CORRESP 1 filename1.htm Correspondence

June 19, 2012

Mr. Terence O’Brien

Accounting Branch Chief

Division of Corporation Finance

United States Securities and Exchange Commission

100 F Street, N.E., Stop 4631

Washington, D.C. 20002

 

RE: Nucor Corporation

File No. 1-04119

Form 10-K for the fiscal year ended December 31, 2011

Filed February 28, 2012

Dear Mr. O’Brien:

This letter is submitted on behalf of Nucor Corporation (the “Company”) in response to comments set forth in your letter dated June 6, 2012. Our responses to your comment letter are set forth below, with each paragraph numbered to correspond to the numbered paragraphs set forth in your letter.

Form 10-K for the year ended December 31, 2011

Risk Factors, Page 8

Our operations are subject to business interruptions and casualty losses, page 12

 

  1. In response to comment one of our letter dated April 23, 2012, you state that a particularly significant risk to an investment in Nucor is the risk of material damage to your physical assets from the occurrence of various unplanned events; however, you do not believe that the risk to an investment in Nucor relating to your information technology systems, including potential cyber attacks or failures, is significantly different from the same risks faced by an investor in most manufacturing and other comparable businesses operating in the United States today. Please advise us of your experience with any cyber incidents in the past and any consequences that you have suffered.


Mr. Terence O’Brien

United States Securities and Exchange Commission

Page 2

June 19, 2012

 

We acknowledge the Staff’s comments and note the following:

We have experienced a few cyber incidents in the past, but none that have disrupted Nucor’s operations, harmed our financial condition or, to the best of our knowledge, resulted in the external exposure of important intellectual property, customer records, or financial or other sensitive data we maintain in our information technology systems. It is important to note that Nucor manages its plant floor production information technology systems on a decentralized basis. This compartmentalization limits the potential impact on the Company in the event that an incident occurs.

For these reasons and for the reasons cited in our response letter dated May 17, 2012, we continue to believe that potential cyber incidents are not a significant risk to investors in Nucor. We will continue to evaluate this cyber incidents risk to determine whether risk factor disclosure in our future filings would be warranted.

Note 10 – Equity Investments, page 51

 

  2. We have read your response to comment 3 from our letter dated April 23, 2012. In future filings, please expand your disclosure to include the approximate term of your guarantees and the events or circumstances that would require you to perform under your guarantees. Refer to ASC 460-10-50-4 for guidance.

We acknowledge the Staff’s comment and, in future filings, beginning with our Report on Form 10-Q for the second quarter of 2012, we will include the following disclosure within the Equity Investments footnote:

Nucor has issued a guarantee for its ownership percentage (50%) of Duferdofin Nucor’s borrowings under Facility A of a Structured Trade Finance Facilities Agreement that matures on October 26, 2013. The maximum amount that Duferdofin Nucor can borrow under Facility A is €112.5 million, and as of June 30, 2012, it had borrowings of €xx.x million outstanding under that facility. If Duferdofin Nucor fails to pay when due any amounts for which it is obligated under Facility A, Nucor could be required to pay 50% of such amounts pursuant to and in accordance with the terms of its guarantee. Any indebtedness of Duferdofin Nucor to Nucor is effectively subordinated to the indebtedness of Duferdofin Nucor under the Structured Trade Finance Facilities Agreement. Nucor has not recorded any liability associated with the guarantee.

### [Stored rows]
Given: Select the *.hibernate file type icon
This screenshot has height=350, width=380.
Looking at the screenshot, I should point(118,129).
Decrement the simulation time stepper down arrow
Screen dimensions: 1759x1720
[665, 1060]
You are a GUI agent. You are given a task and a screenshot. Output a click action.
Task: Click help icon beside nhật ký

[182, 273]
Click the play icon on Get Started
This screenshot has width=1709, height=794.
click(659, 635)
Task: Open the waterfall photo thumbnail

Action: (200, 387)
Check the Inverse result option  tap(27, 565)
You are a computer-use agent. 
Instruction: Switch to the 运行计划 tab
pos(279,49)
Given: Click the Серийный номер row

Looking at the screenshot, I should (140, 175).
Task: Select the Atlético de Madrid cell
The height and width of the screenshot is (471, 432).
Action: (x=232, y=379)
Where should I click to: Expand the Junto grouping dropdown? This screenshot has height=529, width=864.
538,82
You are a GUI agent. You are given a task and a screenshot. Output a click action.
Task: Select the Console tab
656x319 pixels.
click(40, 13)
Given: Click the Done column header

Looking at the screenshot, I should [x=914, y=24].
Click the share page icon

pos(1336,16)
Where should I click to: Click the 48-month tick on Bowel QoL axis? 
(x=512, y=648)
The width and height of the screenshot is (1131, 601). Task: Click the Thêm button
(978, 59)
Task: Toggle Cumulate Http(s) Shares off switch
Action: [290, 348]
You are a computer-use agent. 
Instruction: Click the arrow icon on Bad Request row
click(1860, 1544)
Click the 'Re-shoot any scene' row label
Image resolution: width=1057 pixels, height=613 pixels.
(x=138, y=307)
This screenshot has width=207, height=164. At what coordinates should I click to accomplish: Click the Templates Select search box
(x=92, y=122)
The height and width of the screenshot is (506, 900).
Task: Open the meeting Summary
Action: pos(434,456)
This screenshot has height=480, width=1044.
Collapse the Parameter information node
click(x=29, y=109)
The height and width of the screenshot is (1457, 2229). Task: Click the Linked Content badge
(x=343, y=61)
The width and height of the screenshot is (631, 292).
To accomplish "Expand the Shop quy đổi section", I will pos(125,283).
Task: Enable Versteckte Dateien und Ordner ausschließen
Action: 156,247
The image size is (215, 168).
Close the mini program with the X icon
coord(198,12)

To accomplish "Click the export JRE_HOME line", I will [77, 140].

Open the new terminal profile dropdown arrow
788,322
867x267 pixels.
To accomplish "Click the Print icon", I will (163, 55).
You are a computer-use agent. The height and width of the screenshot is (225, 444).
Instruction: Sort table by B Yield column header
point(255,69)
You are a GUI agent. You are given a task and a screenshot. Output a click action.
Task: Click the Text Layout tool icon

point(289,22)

### [Problem set]
**1)** Return the passage of the Nucor response letter from "1. In response" up to and including "you have suffered.", word for word.
**2)** According to the Nucor response letter, what is the maximum amount Duferdofin Nucor can borrow under Facility A?
Rely solely on the Nucor response letter as your source.

### [Worked solutions]
**1)**
1. In response to comment one of our letter dated April 23, 2012, you state that a particularly significant risk to an investment in Nucor is the risk of material damage to your physical assets from the occurrence of various unplanned events; however, you do not believe that the risk to an investment in Nucor relating to your information technology systems, including potential cyber attacks or failures, is significantly different from the same risks faced by an investor in most manufacturing and other comparable businesses operating in the United States today. Please advise us of your experience with any cyber incidents in the past and any consequences that you have suffered.

**2)** €112.5 million